[DATA RECORDS]:
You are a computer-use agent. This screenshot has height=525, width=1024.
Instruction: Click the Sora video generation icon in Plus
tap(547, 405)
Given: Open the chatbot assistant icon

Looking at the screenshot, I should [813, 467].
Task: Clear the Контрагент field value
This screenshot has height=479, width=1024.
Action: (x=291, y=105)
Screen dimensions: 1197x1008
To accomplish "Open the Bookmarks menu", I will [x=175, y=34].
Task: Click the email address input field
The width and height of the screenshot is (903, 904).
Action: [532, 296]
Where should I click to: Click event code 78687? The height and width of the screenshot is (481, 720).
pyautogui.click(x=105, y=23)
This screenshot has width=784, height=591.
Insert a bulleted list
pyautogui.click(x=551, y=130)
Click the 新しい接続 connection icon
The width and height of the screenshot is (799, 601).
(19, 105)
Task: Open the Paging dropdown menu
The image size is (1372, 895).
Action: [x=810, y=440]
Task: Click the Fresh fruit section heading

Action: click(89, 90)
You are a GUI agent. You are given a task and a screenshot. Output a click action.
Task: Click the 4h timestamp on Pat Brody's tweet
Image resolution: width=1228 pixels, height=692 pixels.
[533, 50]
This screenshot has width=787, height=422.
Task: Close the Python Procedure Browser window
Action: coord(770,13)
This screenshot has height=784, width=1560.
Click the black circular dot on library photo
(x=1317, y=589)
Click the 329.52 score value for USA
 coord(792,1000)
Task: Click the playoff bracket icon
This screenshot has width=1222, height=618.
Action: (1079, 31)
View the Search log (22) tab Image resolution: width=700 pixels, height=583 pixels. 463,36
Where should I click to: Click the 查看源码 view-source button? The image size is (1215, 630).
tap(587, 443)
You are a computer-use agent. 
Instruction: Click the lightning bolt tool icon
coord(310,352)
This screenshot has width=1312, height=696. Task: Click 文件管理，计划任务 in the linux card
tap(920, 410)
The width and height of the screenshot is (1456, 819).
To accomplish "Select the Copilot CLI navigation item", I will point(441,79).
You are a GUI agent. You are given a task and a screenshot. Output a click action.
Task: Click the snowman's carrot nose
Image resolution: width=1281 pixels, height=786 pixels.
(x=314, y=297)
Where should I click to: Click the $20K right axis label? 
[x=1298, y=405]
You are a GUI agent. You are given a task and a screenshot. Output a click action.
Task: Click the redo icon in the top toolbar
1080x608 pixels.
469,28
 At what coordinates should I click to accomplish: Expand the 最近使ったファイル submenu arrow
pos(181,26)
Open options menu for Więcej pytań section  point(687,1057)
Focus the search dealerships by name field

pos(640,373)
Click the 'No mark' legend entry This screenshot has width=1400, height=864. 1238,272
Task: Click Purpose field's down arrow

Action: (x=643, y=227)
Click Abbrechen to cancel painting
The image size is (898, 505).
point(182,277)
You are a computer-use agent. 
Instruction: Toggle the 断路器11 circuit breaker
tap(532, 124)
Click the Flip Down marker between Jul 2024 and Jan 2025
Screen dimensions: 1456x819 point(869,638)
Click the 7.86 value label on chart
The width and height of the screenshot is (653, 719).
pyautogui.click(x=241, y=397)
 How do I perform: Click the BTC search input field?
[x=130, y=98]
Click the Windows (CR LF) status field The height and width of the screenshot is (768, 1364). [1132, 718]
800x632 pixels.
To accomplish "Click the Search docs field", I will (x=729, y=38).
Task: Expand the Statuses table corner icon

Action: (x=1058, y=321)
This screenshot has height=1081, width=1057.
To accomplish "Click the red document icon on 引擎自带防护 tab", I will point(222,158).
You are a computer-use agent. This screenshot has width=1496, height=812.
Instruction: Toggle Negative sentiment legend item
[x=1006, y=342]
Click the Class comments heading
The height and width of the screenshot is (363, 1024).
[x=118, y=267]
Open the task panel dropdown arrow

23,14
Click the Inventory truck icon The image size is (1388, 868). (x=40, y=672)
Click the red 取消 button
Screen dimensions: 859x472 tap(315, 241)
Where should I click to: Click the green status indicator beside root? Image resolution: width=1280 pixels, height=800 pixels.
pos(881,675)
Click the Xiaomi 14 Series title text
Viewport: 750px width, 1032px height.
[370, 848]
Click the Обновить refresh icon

[EXERCISE DIRECTIONS]:
Copy out the lines running from the one containing "Task: Click Purpose field's down arrow" through the end of the lines, both ends included, reproducing each line verbatim.

[THE COMPLETED TASK]:
Task: Click Purpose field's down arrow

Action: (x=643, y=227)
Click Abbrechen to cancel painting
The image size is (898, 505).
point(182,277)
You are a computer-use agent. 
Instruction: Toggle the 断路器11 circuit breaker
tap(532, 124)
Click the Flip Down marker between Jul 2024 and Jan 2025
Screen dimensions: 1456x819 point(869,638)
Click the 7.86 value label on chart
The width and height of the screenshot is (653, 719).
pyautogui.click(x=241, y=397)
 How do I perform: Click the BTC search input field?
[x=130, y=98]
Click the Windows (CR LF) status field The height and width of the screenshot is (768, 1364). [1132, 718]
800x632 pixels.
To accomplish "Click the Search docs field", I will (x=729, y=38).
Task: Expand the Statuses table corner icon

Action: (x=1058, y=321)
This screenshot has height=1081, width=1057.
To accomplish "Click the red document icon on 引擎自带防护 tab", I will point(222,158).
You are a computer-use agent. This screenshot has width=1496, height=812.
Instruction: Toggle Negative sentiment legend item
[x=1006, y=342]
Click the Class comments heading
The height and width of the screenshot is (363, 1024).
[x=118, y=267]
Open the task panel dropdown arrow

23,14
Click the Inventory truck icon The image size is (1388, 868). (x=40, y=672)
Click the red 取消 button
Screen dimensions: 859x472 tap(315, 241)
Where should I click to: Click the green status indicator beside root? Image resolution: width=1280 pixels, height=800 pixels.
pos(881,675)
Click the Xiaomi 14 Series title text
Viewport: 750px width, 1032px height.
[370, 848]
Click the Обновить refresh icon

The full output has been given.